L'essentiel s'invente ailleurs, dans des nuances de rythme, des décalages de gestes et de cadres, un fourmillement de micro-gestes de cinéma, réalisation et interprétation fusionnées, qui dégage une énergie à la fois en phase avec ce qui est conté et ne s'y laissant pas assujettir. Et c'est à cet être lui aussi hybride, composé du réalisateur et de l'actrice, qu'on peut plus justement comparer le personnage de Bella et le film tout entier.

Dans un Paris d'opérette qu'on dirait réinventé par Gaudi, Bella fait face au bellâtre dominateur transformé en soupirant bêlant (Mark Ruffalo). | Searchlight Pictures

De palace lisboète en transatlantique romanesque, des bas-fonds d'Alexandrie à un lupanar parisien, du libertinage mâle subverti par l'explosion de la libido féminine en romantisme hétéro, homo et bi, les aventures extraordinaires de la créature devenue autonome en découvrant les multiples facettes du monde échappent, comme elle, aux artifices dont le film est issu.
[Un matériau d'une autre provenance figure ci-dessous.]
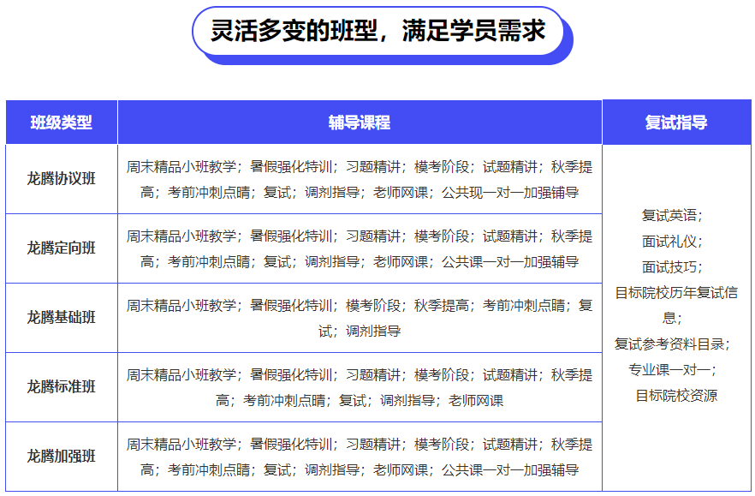Select the course details of 龙腾标准班
This screenshot has width=755, height=496.
360,387
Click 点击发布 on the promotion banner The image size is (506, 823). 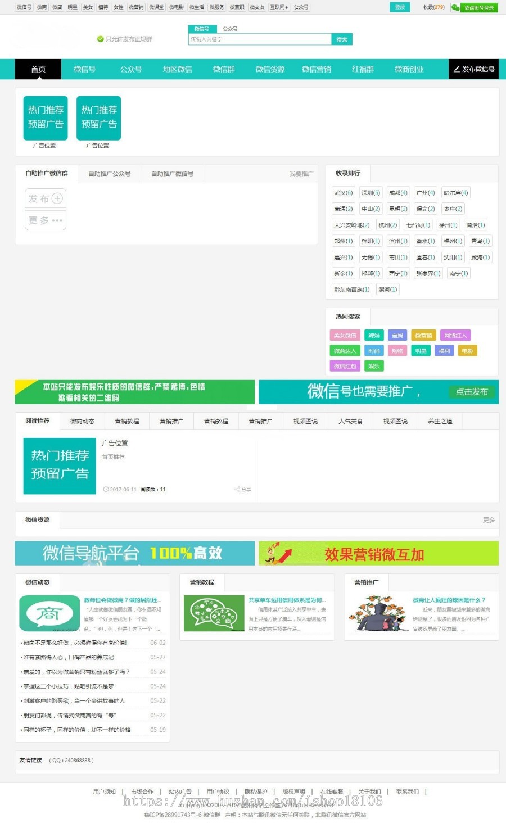pyautogui.click(x=471, y=392)
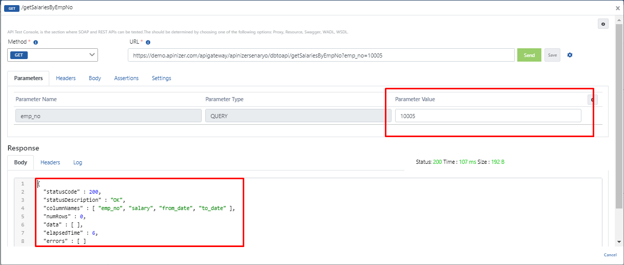Switch to the request Headers tab
The image size is (624, 265).
point(66,78)
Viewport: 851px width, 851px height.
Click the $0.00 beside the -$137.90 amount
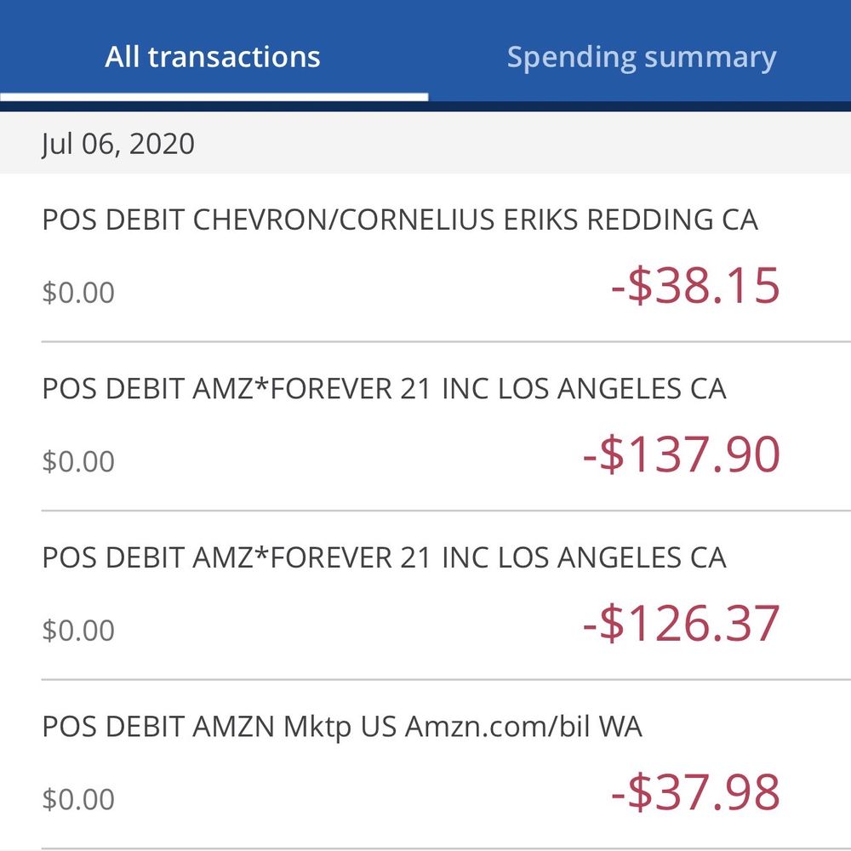pos(77,461)
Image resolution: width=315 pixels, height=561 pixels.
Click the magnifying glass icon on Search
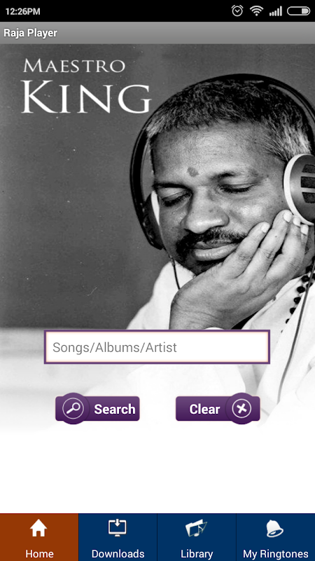click(x=74, y=408)
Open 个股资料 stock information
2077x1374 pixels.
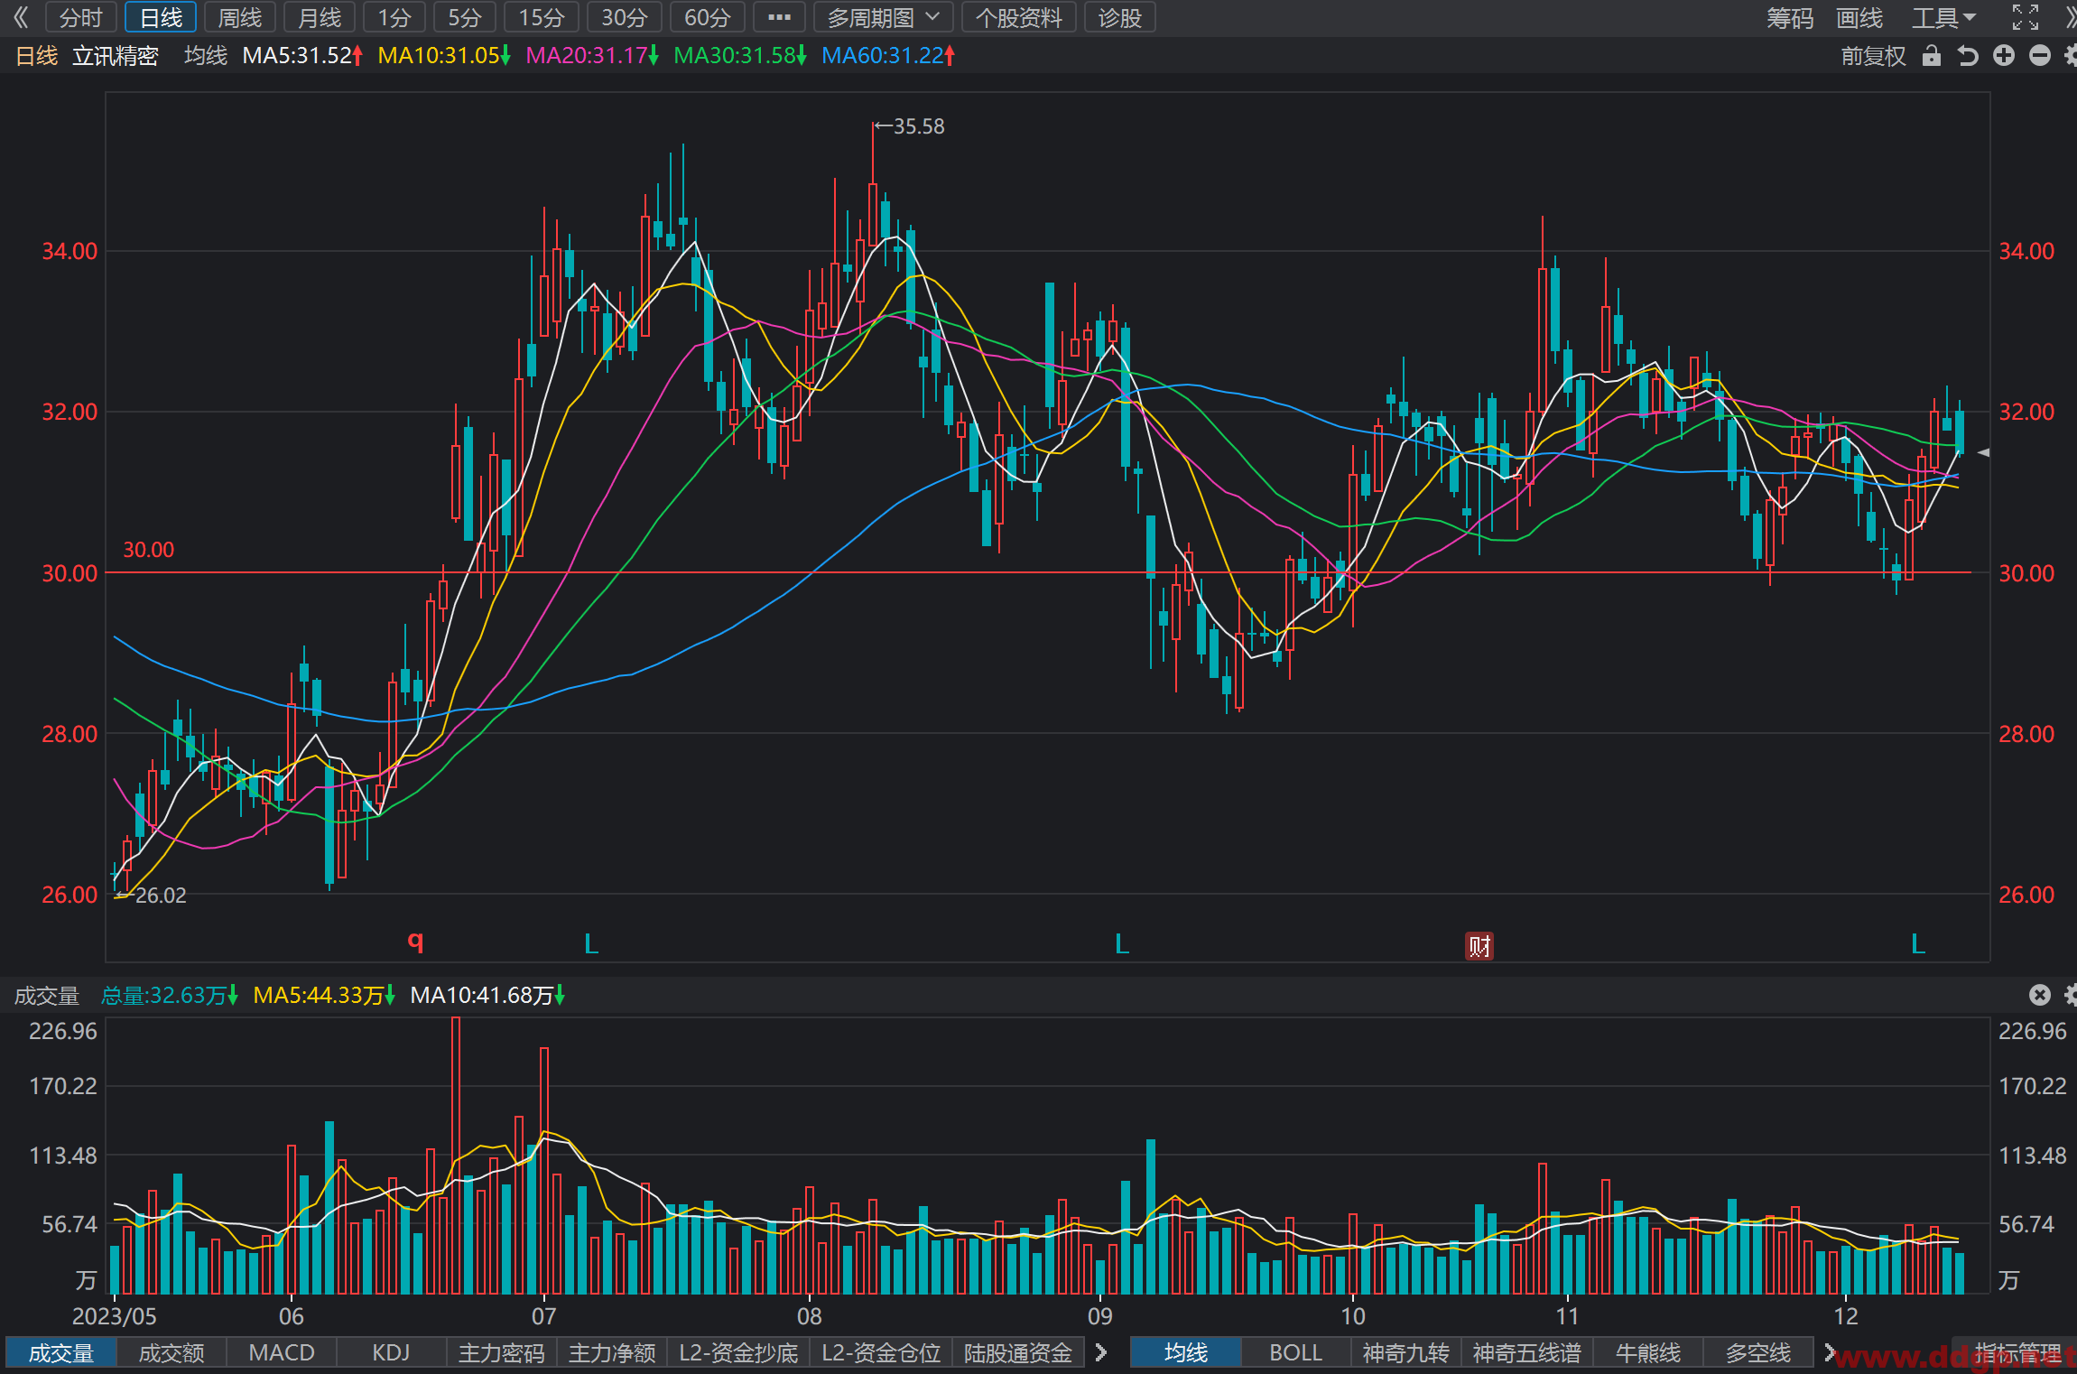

L'assimilation du film aux deux êtres qui lui donnent vie, le réalisateur et l'actrice principale (également productrice), est loin d'être seulement une figure de style. C'est la traduction, dans un registre beaucoup moins sophistiqué, de ce que faisait le roman d'Alasdair Gray.

Bien plus ambitieux que la seule satire du roman gothique à laquelle on le résume souvent, le livre mettait en effet en abîme le récit des tribulations de Bella, à travers les errances mentales du confrère de Baxter supposé les raconter, et les commentaires de l'épouse de celui-ci, Bella elle-même, sur la prose de son mari[1].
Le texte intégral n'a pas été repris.